• [TASK DETAILS] Collect every line of the records below that contains the word "accomplish", and copy each of those lines in full.

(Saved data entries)
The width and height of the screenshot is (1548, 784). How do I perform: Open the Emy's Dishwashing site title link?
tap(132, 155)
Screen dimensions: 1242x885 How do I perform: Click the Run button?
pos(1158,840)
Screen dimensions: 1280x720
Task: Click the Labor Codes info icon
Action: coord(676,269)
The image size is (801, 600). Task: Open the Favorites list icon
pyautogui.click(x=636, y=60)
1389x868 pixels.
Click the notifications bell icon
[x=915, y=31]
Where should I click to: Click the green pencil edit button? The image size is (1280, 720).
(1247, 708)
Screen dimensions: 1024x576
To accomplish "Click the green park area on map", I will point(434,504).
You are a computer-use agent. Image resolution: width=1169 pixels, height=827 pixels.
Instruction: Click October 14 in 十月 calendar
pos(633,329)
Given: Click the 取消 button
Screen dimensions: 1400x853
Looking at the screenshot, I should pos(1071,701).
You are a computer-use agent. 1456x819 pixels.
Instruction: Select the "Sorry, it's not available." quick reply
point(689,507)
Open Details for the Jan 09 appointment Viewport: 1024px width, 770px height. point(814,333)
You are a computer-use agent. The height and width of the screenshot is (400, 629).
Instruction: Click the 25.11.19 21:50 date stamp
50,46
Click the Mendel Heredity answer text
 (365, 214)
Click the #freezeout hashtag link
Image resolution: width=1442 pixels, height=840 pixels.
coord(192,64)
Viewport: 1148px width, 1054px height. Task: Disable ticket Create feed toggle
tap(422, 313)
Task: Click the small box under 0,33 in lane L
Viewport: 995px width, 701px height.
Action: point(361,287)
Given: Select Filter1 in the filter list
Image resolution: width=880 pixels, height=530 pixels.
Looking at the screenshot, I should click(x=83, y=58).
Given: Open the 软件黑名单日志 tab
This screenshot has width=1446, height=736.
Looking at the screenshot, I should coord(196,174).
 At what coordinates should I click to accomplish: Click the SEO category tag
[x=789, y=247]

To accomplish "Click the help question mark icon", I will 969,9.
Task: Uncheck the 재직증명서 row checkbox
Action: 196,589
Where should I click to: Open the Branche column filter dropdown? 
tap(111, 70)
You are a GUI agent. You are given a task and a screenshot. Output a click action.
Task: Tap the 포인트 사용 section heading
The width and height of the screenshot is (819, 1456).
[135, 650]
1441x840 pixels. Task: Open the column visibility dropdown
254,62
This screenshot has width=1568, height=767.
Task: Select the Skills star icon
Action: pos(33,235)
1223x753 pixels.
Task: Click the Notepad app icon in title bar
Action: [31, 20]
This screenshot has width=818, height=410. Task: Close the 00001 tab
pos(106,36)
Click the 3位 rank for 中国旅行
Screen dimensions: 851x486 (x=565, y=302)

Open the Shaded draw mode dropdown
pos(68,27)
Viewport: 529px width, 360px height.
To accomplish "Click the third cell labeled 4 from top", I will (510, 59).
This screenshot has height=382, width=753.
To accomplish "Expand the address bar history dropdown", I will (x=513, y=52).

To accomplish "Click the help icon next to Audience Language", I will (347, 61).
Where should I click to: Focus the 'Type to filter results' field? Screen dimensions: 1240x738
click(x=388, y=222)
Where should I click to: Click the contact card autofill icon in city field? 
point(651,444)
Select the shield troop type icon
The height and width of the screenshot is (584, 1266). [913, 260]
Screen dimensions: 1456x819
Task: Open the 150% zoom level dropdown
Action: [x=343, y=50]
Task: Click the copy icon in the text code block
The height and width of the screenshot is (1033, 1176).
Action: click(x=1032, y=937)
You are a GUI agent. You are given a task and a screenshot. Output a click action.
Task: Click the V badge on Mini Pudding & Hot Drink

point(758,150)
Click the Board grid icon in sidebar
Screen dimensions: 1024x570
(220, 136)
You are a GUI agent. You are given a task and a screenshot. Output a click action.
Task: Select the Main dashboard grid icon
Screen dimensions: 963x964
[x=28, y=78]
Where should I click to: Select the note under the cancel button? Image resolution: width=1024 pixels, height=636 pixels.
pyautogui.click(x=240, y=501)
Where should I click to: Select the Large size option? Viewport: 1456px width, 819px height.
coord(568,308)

• [FULL ANSWER]
To accomplish "Click the green park area on map", I will point(434,504).
 At what coordinates should I click to accomplish: Click the SEO category tag
To accomplish "Click the help question mark icon", I will 969,9.
To accomplish "Click the third cell labeled 4 from top", I will (510, 59).
To accomplish "Expand the address bar history dropdown", I will (x=513, y=52).
To accomplish "Click the help icon next to Audience Language", I will (347, 61).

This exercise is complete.